■ About this task ■
Locate every line of the records that contains the word "input" and copy each of those lines. Case counts.

■ Provided records ■
-------

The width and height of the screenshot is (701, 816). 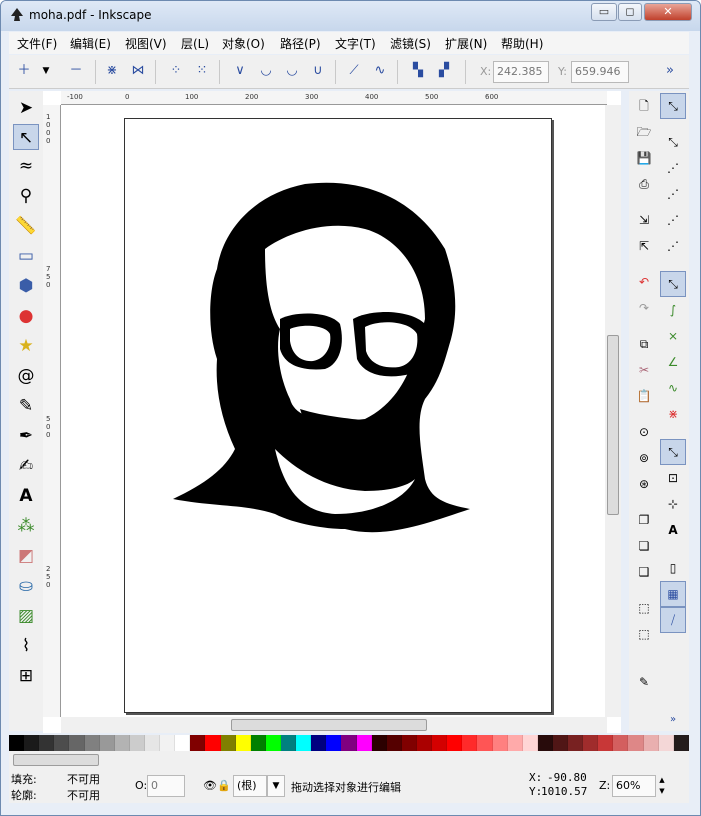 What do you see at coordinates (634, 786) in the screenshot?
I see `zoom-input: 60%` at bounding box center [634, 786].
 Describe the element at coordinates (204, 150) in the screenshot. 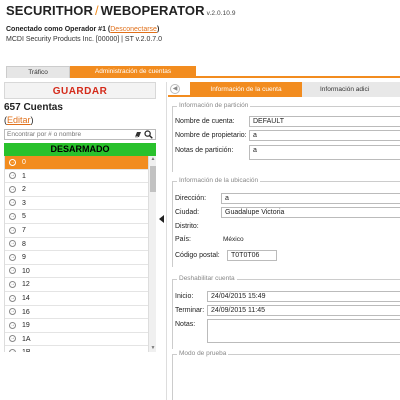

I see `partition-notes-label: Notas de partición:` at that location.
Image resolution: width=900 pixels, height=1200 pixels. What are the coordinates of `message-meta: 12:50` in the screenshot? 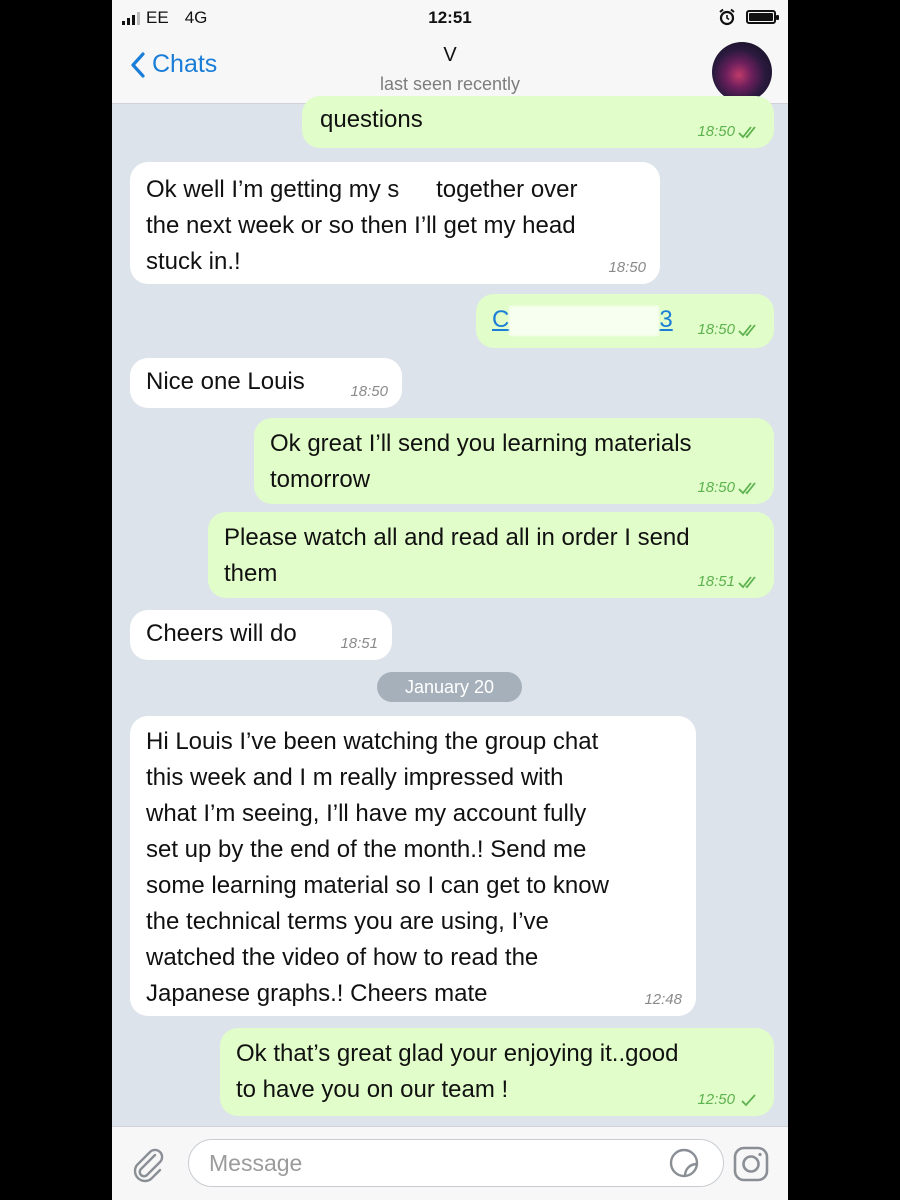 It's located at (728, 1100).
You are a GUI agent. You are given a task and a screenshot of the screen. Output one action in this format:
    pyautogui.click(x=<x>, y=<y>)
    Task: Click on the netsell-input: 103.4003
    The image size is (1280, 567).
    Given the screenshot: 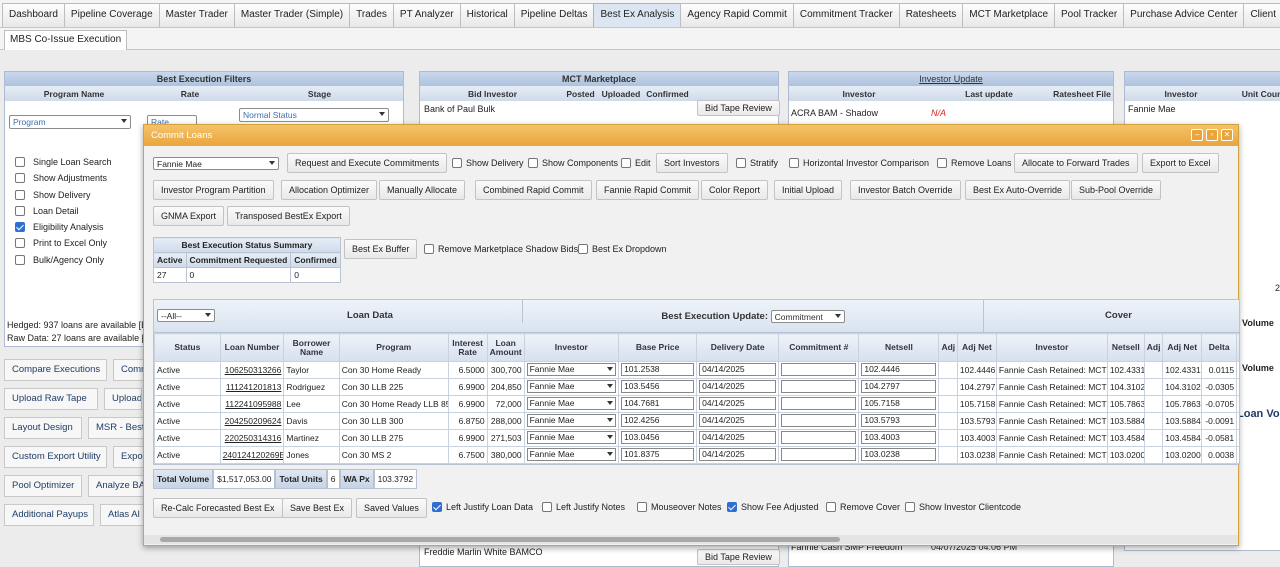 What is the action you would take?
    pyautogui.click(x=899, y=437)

-------

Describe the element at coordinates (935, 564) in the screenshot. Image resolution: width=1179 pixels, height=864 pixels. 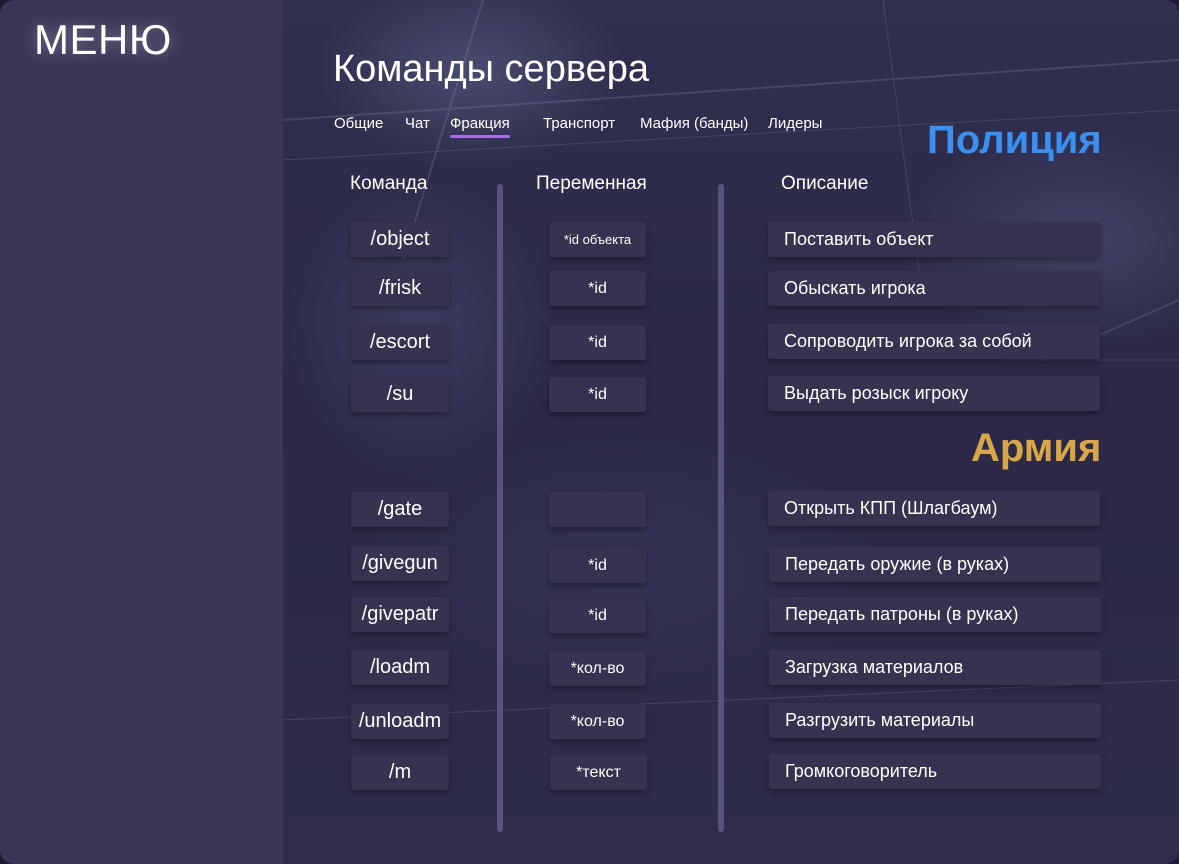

-------

■ Expected output ■
I see `zoom-input: 60%` at bounding box center [634, 786].
    Task: Click on the netsell-input: 103.4003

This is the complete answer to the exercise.